** start Data for this task **

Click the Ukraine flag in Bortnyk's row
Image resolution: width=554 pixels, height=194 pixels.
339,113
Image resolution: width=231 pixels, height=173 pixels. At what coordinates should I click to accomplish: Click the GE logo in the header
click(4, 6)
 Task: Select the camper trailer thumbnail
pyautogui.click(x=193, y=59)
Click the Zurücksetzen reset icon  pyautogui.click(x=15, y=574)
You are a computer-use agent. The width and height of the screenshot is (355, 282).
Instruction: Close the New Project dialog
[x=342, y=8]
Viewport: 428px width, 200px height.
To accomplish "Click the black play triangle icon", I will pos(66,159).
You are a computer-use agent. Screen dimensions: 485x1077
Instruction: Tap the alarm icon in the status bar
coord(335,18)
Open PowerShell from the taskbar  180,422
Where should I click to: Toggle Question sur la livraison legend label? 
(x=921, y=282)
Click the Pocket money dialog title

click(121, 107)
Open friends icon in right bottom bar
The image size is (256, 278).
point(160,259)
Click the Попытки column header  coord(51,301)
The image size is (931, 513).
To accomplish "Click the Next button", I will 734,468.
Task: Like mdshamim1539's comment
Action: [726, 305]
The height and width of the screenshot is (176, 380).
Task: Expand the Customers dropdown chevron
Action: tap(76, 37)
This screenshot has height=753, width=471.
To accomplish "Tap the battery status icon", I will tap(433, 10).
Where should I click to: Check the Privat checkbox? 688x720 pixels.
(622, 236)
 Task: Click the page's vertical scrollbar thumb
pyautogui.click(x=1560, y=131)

** end Data for this task **

What is required
Swap each "Instruction" in the records for "Command" and write the lines out again with nothing else changed.

Output below
Click the Ukraine flag in Bortnyk's row
Image resolution: width=554 pixels, height=194 pixels.
339,113
Image resolution: width=231 pixels, height=173 pixels. At what coordinates should I click to accomplish: Click the GE logo in the header
click(4, 6)
 Task: Select the camper trailer thumbnail
pyautogui.click(x=193, y=59)
Click the Zurücksetzen reset icon  pyautogui.click(x=15, y=574)
You are a computer-use agent. The width and height of the screenshot is (355, 282).
Command: Close the New Project dialog
[x=342, y=8]
Viewport: 428px width, 200px height.
To accomplish "Click the black play triangle icon", I will pos(66,159).
You are a computer-use agent. Screen dimensions: 485x1077
Command: Tap the alarm icon in the status bar
coord(335,18)
Open PowerShell from the taskbar  180,422
Where should I click to: Toggle Question sur la livraison legend label? 
(x=921, y=282)
Click the Pocket money dialog title

click(121, 107)
Open friends icon in right bottom bar
The image size is (256, 278).
point(160,259)
Click the Попытки column header  coord(51,301)
The image size is (931, 513).
To accomplish "Click the Next button", I will 734,468.
Task: Like mdshamim1539's comment
Action: [726, 305]
The height and width of the screenshot is (176, 380).
Task: Expand the Customers dropdown chevron
Action: tap(76, 37)
This screenshot has height=753, width=471.
To accomplish "Tap the battery status icon", I will tap(433, 10).
Where should I click to: Check the Privat checkbox? 688x720 pixels.
(622, 236)
 Task: Click the page's vertical scrollbar thumb
pyautogui.click(x=1560, y=131)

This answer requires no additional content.